PROBLEM TO SOLVE:
Give each record below again, without a single difference.

Stored items
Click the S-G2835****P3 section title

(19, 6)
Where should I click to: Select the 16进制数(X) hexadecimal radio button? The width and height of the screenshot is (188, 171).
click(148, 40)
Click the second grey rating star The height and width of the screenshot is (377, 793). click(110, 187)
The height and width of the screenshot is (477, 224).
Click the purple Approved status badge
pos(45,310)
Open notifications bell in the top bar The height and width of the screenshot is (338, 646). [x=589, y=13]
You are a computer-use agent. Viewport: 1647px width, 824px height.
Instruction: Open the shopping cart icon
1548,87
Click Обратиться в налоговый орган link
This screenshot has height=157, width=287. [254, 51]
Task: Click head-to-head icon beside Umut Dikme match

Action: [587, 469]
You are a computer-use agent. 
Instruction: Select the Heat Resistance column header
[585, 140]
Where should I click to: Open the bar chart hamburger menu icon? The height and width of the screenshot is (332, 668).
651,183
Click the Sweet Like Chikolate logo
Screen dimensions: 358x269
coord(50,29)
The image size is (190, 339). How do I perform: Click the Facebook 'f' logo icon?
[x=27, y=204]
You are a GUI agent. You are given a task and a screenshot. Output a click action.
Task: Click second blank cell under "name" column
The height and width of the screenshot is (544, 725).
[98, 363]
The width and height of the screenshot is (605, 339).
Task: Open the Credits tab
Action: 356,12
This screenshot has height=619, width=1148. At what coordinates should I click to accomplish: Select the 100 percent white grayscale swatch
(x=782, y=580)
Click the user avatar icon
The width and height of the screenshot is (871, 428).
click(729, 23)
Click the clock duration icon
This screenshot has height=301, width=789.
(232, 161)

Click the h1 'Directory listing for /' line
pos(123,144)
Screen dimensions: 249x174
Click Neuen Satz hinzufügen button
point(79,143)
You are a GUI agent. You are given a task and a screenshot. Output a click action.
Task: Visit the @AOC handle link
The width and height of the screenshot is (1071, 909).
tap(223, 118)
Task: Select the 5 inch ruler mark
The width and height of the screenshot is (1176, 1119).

OUTPUT FOR THIS EXERCISE:
Click the S-G2835****P3 section title

(19, 6)
Where should I click to: Select the 16进制数(X) hexadecimal radio button? The width and height of the screenshot is (188, 171).
click(148, 40)
Click the second grey rating star The height and width of the screenshot is (377, 793). click(110, 187)
The height and width of the screenshot is (477, 224).
Click the purple Approved status badge
pos(45,310)
Open notifications bell in the top bar The height and width of the screenshot is (338, 646). [x=589, y=13]
You are a computer-use agent. Viewport: 1647px width, 824px height.
Instruction: Open the shopping cart icon
1548,87
Click Обратиться в налоговый орган link
This screenshot has height=157, width=287. [254, 51]
Task: Click head-to-head icon beside Umut Dikme match

Action: [587, 469]
You are a computer-use agent. 
Instruction: Select the Heat Resistance column header
[585, 140]
Where should I click to: Open the bar chart hamburger menu icon? The height and width of the screenshot is (332, 668).
651,183
Click the Sweet Like Chikolate logo
Screen dimensions: 358x269
coord(50,29)
The image size is (190, 339). How do I perform: Click the Facebook 'f' logo icon?
[x=27, y=204]
You are a GUI agent. You are given a task and a screenshot. Output a click action.
Task: Click second blank cell under "name" column
The height and width of the screenshot is (544, 725).
[98, 363]
The width and height of the screenshot is (605, 339).
Task: Open the Credits tab
Action: 356,12
This screenshot has height=619, width=1148. At what coordinates should I click to accomplish: Select the 100 percent white grayscale swatch
(x=782, y=580)
Click the user avatar icon
The width and height of the screenshot is (871, 428).
click(729, 23)
Click the clock duration icon
This screenshot has height=301, width=789.
(232, 161)

Click the h1 'Directory listing for /' line
pos(123,144)
Screen dimensions: 249x174
Click Neuen Satz hinzufügen button
point(79,143)
You are a GUI agent. You are given a task and a screenshot. Output a click action.
Task: Visit the @AOC handle link
The width and height of the screenshot is (1071, 909).
tap(223, 118)
Task: Select the 5 inch ruler mark
The width and height of the screenshot is (1176, 1119).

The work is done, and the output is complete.